Indonesian Police find ISIS propaganda targeting children
A police Spokeswoman said on Monday that Indonesian police have found hundreds of books containing Daesh (ISIS or ISIL) propaganda targeting children at the home of a suspect arrested in connection with the stabbing death of an officer.
Another suspected militant was shot and killed by police during Sunday’s attack on a police station in Medan, the capital of North Sumatra province, Daily Star reported.
The wife of the arrested man told police her husband had spent six months in Syria in 2013, police Spokeswoman Rina Sari Ginting said, adding this was still being investigated.
Police believe the men were part of Jemaah Ansharut Daulah (JAD), an umbrella organization on a US State Department “terrorist” list which supports Daesh and has hundreds of Indonesian followers.
“We can see from the pattern of their attack that it is likely they belong to the JAD network,” Ginting stressed.
There is concern about a rise of militancy in Indonesia, which has the world’s biggest Muslim population. Daesh sympathisers have carried out a series of mostly low-level attacks over the past few years, and there are fears about the return of hundreds of Indonesians who have gone to Syria to support Daesh.
Ginting said that the books aimed at children found at the home of the arrested man were written in Indonesian and included pictures and messages supportive of dying in jihad or holy war, adding that they appeared to be designed and printed by the suspect.
Police believe the suspects had intended not only to kill police during Sunday’s knife attack but also to seize their guns.

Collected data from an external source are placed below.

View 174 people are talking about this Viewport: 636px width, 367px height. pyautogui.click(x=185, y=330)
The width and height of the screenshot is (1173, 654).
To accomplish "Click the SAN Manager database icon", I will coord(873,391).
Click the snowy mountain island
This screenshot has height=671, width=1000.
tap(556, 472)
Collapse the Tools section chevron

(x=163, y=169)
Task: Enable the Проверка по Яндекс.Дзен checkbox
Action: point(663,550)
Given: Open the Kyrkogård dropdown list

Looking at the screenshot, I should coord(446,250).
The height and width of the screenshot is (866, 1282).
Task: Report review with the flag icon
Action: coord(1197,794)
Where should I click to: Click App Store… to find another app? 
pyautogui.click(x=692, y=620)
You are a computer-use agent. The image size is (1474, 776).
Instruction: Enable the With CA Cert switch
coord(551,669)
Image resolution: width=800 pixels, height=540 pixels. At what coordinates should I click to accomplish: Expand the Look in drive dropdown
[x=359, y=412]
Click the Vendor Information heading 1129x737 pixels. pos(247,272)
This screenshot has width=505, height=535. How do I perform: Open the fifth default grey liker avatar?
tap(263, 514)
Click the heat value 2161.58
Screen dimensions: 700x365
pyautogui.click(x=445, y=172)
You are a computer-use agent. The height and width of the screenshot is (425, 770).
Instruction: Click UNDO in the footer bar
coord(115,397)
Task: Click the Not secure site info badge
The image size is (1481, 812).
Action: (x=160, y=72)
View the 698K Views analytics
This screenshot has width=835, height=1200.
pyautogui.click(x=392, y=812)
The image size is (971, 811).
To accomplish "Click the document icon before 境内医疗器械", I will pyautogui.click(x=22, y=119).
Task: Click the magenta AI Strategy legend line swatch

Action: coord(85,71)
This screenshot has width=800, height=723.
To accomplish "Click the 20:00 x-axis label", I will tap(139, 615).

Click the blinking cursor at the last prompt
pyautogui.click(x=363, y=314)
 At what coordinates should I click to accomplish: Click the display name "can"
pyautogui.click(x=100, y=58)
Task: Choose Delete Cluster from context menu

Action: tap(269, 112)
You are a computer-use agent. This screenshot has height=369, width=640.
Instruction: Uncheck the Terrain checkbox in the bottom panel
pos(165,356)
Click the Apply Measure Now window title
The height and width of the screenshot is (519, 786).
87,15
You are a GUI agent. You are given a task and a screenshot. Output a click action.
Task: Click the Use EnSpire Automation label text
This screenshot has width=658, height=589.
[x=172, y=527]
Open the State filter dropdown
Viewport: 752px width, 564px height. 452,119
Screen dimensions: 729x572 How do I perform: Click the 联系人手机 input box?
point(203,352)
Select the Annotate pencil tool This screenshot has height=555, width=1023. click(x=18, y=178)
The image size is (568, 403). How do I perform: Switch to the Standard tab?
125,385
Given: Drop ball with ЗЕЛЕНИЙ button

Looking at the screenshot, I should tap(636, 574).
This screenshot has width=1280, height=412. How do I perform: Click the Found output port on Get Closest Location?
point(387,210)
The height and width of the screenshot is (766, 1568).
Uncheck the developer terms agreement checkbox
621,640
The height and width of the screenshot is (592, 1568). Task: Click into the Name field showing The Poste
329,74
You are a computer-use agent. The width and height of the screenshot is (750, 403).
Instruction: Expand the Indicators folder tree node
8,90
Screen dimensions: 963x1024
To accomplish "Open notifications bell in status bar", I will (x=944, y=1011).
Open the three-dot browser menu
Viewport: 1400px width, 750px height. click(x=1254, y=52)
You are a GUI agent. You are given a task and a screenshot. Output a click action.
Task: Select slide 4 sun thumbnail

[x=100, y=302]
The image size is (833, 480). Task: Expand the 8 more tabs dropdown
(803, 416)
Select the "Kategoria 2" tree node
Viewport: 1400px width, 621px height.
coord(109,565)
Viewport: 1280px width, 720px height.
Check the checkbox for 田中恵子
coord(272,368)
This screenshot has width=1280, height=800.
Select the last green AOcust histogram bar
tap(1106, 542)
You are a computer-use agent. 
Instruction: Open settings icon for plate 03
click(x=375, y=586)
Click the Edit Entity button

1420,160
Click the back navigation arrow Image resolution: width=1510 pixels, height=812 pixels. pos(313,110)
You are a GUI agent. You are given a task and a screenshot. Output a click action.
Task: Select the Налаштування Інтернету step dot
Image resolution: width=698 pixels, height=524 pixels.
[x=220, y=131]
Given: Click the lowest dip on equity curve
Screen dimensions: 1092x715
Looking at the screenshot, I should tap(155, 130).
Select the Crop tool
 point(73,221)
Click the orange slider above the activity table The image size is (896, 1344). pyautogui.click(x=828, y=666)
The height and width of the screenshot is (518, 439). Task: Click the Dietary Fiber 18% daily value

Out of 12 people being questioned in connection with the attack, one had been made a suspect and is alleged to have helped the attackers by surveying the police headquarters.
Police were also investigating whether the attackers were linked to three suspected militants who were arrested on June 6 in the area by anti-terrorism police.
Meanwhile, the military chief in Jakarta disclosed that Daesh is present in almost all the Indonesian provinces as the Middle East-based Takfiri terrorist group is expanding its foothold in Southeast Asia.
There are Daesh cells “in almost every province,” General Gatot Nurmantyo told reporters.
He said that “they are sleeper cells,” adding that “these sleeper cells can easily join up with other radical cells.”
Militants have launched several terrorist attacks across Indonesia over the past few years. Indonesian law enforcement agencies have also arrested hundreds of militants during a sustained crackdown in recent years.
Indonesia and neighboring Malaysia and the Philippines have geared up to confront the threats posed by Daesh militants gaining a foothold in the region. The Takfiri outfit is mainly based in the Middle East, where at least 400 Indonesians have reportedly joined the group, fighting the governments in Iraq and Syria. Dozens of the extremists have returned home.
Nurmantyo’s remarks underlined concerns about the increasing influence of ISIL in Southeast Asia.
Governments across the region have been on high alert since terrorists from local militant groups, which have pledged allegiance to Daesh, overran Philippines’ Southern city of Marawi weeks ago, as the Philippine military is involved in aerial and ground operations in the city.
Indonesian and Malaysian officials have beefed up security measures on their shared borders with the Philippines to prevent militants from escaping from Marawi.